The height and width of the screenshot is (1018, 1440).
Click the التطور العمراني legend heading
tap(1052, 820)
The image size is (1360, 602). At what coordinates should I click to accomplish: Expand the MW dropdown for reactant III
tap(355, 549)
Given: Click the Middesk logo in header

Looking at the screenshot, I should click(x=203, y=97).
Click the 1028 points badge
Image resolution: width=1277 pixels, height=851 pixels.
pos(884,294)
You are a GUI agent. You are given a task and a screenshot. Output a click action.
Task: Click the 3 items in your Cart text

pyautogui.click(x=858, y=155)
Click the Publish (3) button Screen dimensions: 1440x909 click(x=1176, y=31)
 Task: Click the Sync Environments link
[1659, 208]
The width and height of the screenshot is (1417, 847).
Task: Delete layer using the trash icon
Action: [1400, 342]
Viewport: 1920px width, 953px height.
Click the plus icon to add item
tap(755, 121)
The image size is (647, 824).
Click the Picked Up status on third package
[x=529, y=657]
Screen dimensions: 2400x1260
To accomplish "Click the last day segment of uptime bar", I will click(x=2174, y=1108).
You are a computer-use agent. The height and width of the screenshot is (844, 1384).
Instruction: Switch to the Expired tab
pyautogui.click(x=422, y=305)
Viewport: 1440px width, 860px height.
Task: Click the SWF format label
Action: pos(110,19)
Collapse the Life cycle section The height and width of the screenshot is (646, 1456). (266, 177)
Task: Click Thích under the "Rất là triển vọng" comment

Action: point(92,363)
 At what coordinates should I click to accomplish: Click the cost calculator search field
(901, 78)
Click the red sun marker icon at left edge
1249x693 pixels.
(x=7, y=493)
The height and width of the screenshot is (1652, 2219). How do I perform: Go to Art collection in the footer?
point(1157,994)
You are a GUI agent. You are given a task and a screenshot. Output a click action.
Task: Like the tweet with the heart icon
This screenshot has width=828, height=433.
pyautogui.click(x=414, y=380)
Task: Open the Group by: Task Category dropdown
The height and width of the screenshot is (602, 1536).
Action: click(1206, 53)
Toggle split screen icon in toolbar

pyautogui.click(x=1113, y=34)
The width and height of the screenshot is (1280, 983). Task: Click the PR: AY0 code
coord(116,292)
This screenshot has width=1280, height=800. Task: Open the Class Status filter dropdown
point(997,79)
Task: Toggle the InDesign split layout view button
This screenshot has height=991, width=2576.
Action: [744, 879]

|---|

▶ [Instructions to follow]: Present every line of the entries above as a numbered list, omitting the blank lines.

▶ [In response]:
1. The height and width of the screenshot is (1018, 1440).
2. Click the التطور العمراني legend heading
3. tap(1052, 820)
4. The image size is (1360, 602). At what coordinates should I click to accomplish: Expand the MW dropdown for reactant III
5. tap(355, 549)
6. Given: Click the Middesk logo in header
7. Looking at the screenshot, I should click(x=203, y=97).
8. Click the 1028 points badge
9. Image resolution: width=1277 pixels, height=851 pixels.
10. pos(884,294)
11. You are a GUI agent. You are given a task and a screenshot. Output a click action.
12. Task: Click the 3 items in your Cart text
13. pyautogui.click(x=858, y=155)
14. Click the Publish (3) button Screen dimensions: 1440x909 click(x=1176, y=31)
15.  Task: Click the Sync Environments link
16. [1659, 208]
17. The width and height of the screenshot is (1417, 847).
18. Task: Delete layer using the trash icon
19. Action: [1400, 342]
20. Viewport: 1920px width, 953px height.
21. Click the plus icon to add item
22. tap(755, 121)
23. The image size is (647, 824).
24. Click the Picked Up status on third package
25. [x=529, y=657]
26. Screen dimensions: 2400x1260
27. To accomplish "Click the last day segment of uptime bar", I will click(x=2174, y=1108).
28. You are a computer-use agent. The height and width of the screenshot is (844, 1384).
29. Instruction: Switch to the Expired tab
30. pyautogui.click(x=422, y=305)
31. Viewport: 1440px width, 860px height.
32. Task: Click the SWF format label
33. Action: pos(110,19)
34. Collapse the Life cycle section The height and width of the screenshot is (646, 1456). (266, 177)
35. Task: Click Thích under the "Rất là triển vọng" comment
36. Action: point(92,363)
37.  At what coordinates should I click to accomplish: Click the cost calculator search field
38. (901, 78)
39. Click the red sun marker icon at left edge
40. 1249x693 pixels.
41. (x=7, y=493)
42. The height and width of the screenshot is (1652, 2219). How do I perform: Go to Art collection in the footer?
43. point(1157,994)
44. You are a GUI agent. You are given a task and a screenshot. Output a click action.
45. Task: Like the tweet with the heart icon
46. This screenshot has width=828, height=433.
47. pyautogui.click(x=414, y=380)
48. Task: Open the Group by: Task Category dropdown
49. The height and width of the screenshot is (602, 1536).
50. Action: click(1206, 53)
51. Toggle split screen icon in toolbar
52. pyautogui.click(x=1113, y=34)
53. The width and height of the screenshot is (1280, 983). Task: Click the PR: AY0 code
54. coord(116,292)
55. This screenshot has width=1280, height=800. Task: Open the Class Status filter dropdown
56. point(997,79)
57. Task: Toggle the InDesign split layout view button
58. This screenshot has height=991, width=2576.
59. Action: [744, 879]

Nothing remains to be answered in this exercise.